Is it possible to set an owner/set of permissions for a certain directory on an ext3 partition, and have all subdirs and files keep those as well?
Example:
I have an ext3 partition mounted at /files, and I want all the files/dirs in /files/shared to have root:user/777 permissions even with files added by a different user.
777 is a bad idea, at least you could have specified 775.
Files inherit the owner + group of the creating process. If you let the users write to the filesystem directly, you can’t control the uid/gid. To be able to control the uid/gid, you need an intermediate process between the user’s process and the filesystem.
Samba can do this. Besides samba you could try a FUSE filesystem to be the intermediary.
FUSE is not a single filesystem but rather a framework for creating filesystems that are materialised by a userspace process. FUSE provides the kernel hooks, and the libraries, and you have to provide the process. I don’t know if there is any code ready-made for your requirements, but what you want is for a userspace process to manage the directory you want to give access to and then to reexport this as another filesystem. Have a look at the FUSE documentation.

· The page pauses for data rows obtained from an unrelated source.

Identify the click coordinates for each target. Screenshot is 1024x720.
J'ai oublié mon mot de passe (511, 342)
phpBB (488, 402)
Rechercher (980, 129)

Another way, which I haven’t looked at in any detail, is to use Posix ACL inheritance to give the appropriate permissions to objects in the subtree, bypassing the ownership issue. I’m assuming the reason you want a common owner is actually to make sure the files are available to all regardless of who created it. The common Linux filesystems support Posix ACLs. See the long discussion here. As you can see, the work was done by a SUSE developer.
Take note of caveats re copying to other systems and backing up objects with Posix ACLs.
But ACLs could be quite complex to understand, you should master the basic Unix permission system first. I can vouch for the complexity, having tangled with it on OS/X (also a Posix system, as it is based on BSD) today.
Users creating files in that directory will create files owned by themselves, with group access determined by their current primary group. The permissions on those newly created files will be determined by their umask.
The only answer that springs to my mind is a cron run script (!) running every 5 mins that chowns (change user/group) and chmods (change permissions) (-R [recursive]) all everything below the nominated directory (/files). No perfect by any means, but might be acceptable to the users. I would suggest that the script sets the permissions for owner and group and sets world/other to nothing (chmod 770), and that you have a specific group that the users can belong to that is just for this directory (and others like it).
ACLs won’t achieve what you desire either, as the ownership of the files won’t be changed, they will merely grant access to the files.